Sesto pezzo: To Never Forget the Source. Più che mai in risalto il clarinetto di Hutchings, in un mood apparentemente più pacato, ma in cui la sezione ritmica ribolle sotto traccia con un’intensità viscerale. Hutchings, in una conferenza stampa, ha detto di identificare questo brano col punto focale e idelogico dell’album, e la sorgente da non dimenticare è il mondo interiore, il fattore unificante che permette di guardare oltre ma anche indietro.
Siamo al settimo pezzo che gira sul piatto, In Remembrance of Those Fallen, un dialogo tra i fiati, agitato e irrequieto, a scandire ogni nota come fosse un nome, un elenco, una lunga lista di caduti. Perché se l’uccisione di George Floyd è stata la scintilla che ha dato vita all’album, è vero che non si è trattato di un evento isolato, e il rivolo di sangue dei neri uccisi è un fiume che si ingrossa ogni giorno da secoli.
L’ottavo pezzo, Let the Circle be Unbroken, ha una trama avvolgente ed espansiva che non è meno narrativa o destabilizzante dei brani non strumentali. I fiati sono setosi ma arrabbiati, e la continuità con il resto dell’album risulta perciò anch’essa ininterrotta, come perfettamente continuativi sono i passaggi dal groove classico alla convulsa  esplosione nel free jazz.
Siamo alla traccia nove, Envision Yourself Levitating.
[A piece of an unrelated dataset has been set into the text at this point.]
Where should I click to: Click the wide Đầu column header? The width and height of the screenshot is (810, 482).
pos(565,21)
Un respiro tantrico che via via si spezza e si inquieta, e ci restituisce un senso di smarrimento quasi astrale, concettuale, superiore e inconsolabile con retrogusto nyabinghi giamaicano. Devozione e occhi chiusi.
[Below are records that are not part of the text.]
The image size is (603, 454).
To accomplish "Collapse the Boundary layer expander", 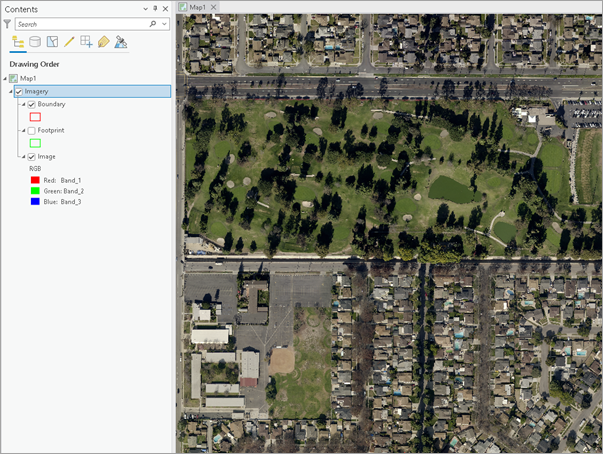I will 23,105.

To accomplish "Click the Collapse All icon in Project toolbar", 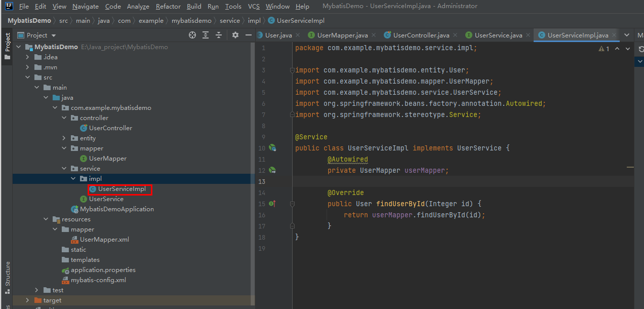I will [219, 35].
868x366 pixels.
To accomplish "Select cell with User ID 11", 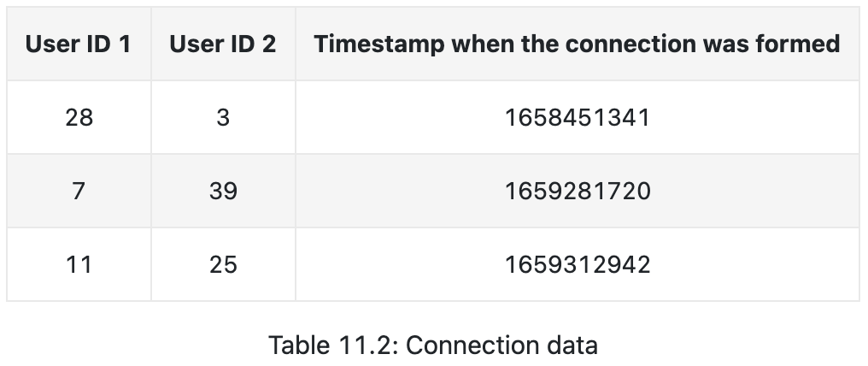I will 79,265.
Pezzo numero dieci, Throughout the Madness, Stay Strong (aka prossimo tatuaggio): evocativo esattamente come il titolo, un unico suono amalgamato in cui è chiaro che la chimica che scorre tra questi quattro straordinari musicisti ne è il quinto elemento, la quintessenza, la pietra filosofale.
L’ultimo pezzo, Black, chiude l’album esattamente come si apre, con lo spoken rabbioso e toccante di Joshua Idehen:
This Black sorrow is dance /
This Black praise is dance /
This Black struggle is dance.
Un disco clamoroso, con una fortissima connotazione politica; un disco in cui il jazz, di cui ho tentato di delineare almeno i contorni nell’incipit, è il substrato e il fondamento di tutta l’opera. Questa ossatura si fa carne e sangue a tinte funk, con innervature caraibiche, e grime e dub e hip hop e rap a significare che “jazz” è tutto quello che urge perché ci urla dentro e ci mangia vivə.
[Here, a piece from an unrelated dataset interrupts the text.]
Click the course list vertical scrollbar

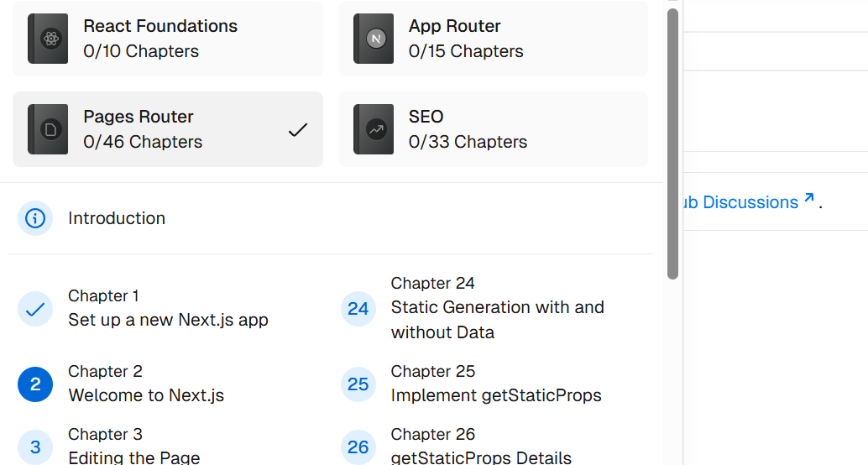tap(672, 143)
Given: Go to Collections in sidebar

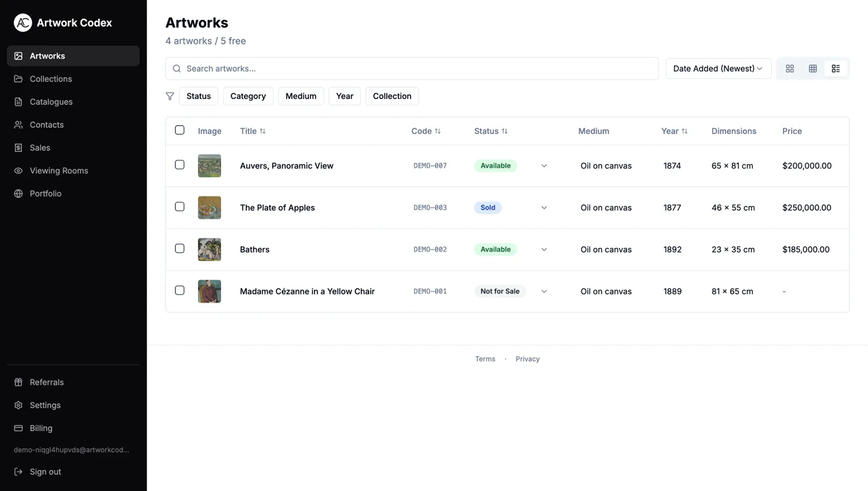Looking at the screenshot, I should pos(51,79).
Attendevo questo album con impazienza e enormi aspettative, dovute soprattutto al precedente lavoro di questa incredibile formazione, Your Queen is a Reptile, a cui Shabaka Hutchings e gli altri contrappongono delle magnifiche donne nere, autentiche – loro sì! –  regine a sangue caldo, caldissimo, che hanno lottato contro oppressione, razzismo e violenza.
Quello che fanno i Sons of Kemet va oltre, è un nuovo canone del jazz, un jazz rivoluzionario, punk nell’urgenza e intellettuale nella forma. È viscerale ma allo stesso tempo ragionato, può esprimersi con una serie infinita di note nello spazio minuscolo di un soffio ma anche con una sola lunghissima nota insufflata a disegnare un percorso, un sentiero, un intero paesaggio. Il loro suono è talmente contaminato che annaspando per connotarli si cerca di uscirne definendo il loro stile “world music”, ma questa locuzione ha un retrogusto colonialista che respingo e rispedisco con forza al mittente. Siamo di fronte a qualcosa di più grande del mondo, almeno relativamente al coefficiente di rabbia che si porta dentro, e l’impianto sonoro e musicale con cui questa rabbia prende voce, suono e forma costringe a muovere tutto il corpo ma scuote anche profondamente la coscienza, e questo persino nei momenti più morbidi: un catartico dissenso, una nuova più profonda consapevolezza.
Disco impressionante, ensemble straordinario, e Shabaka Hutchings figura titanica e sovrumana: Dio.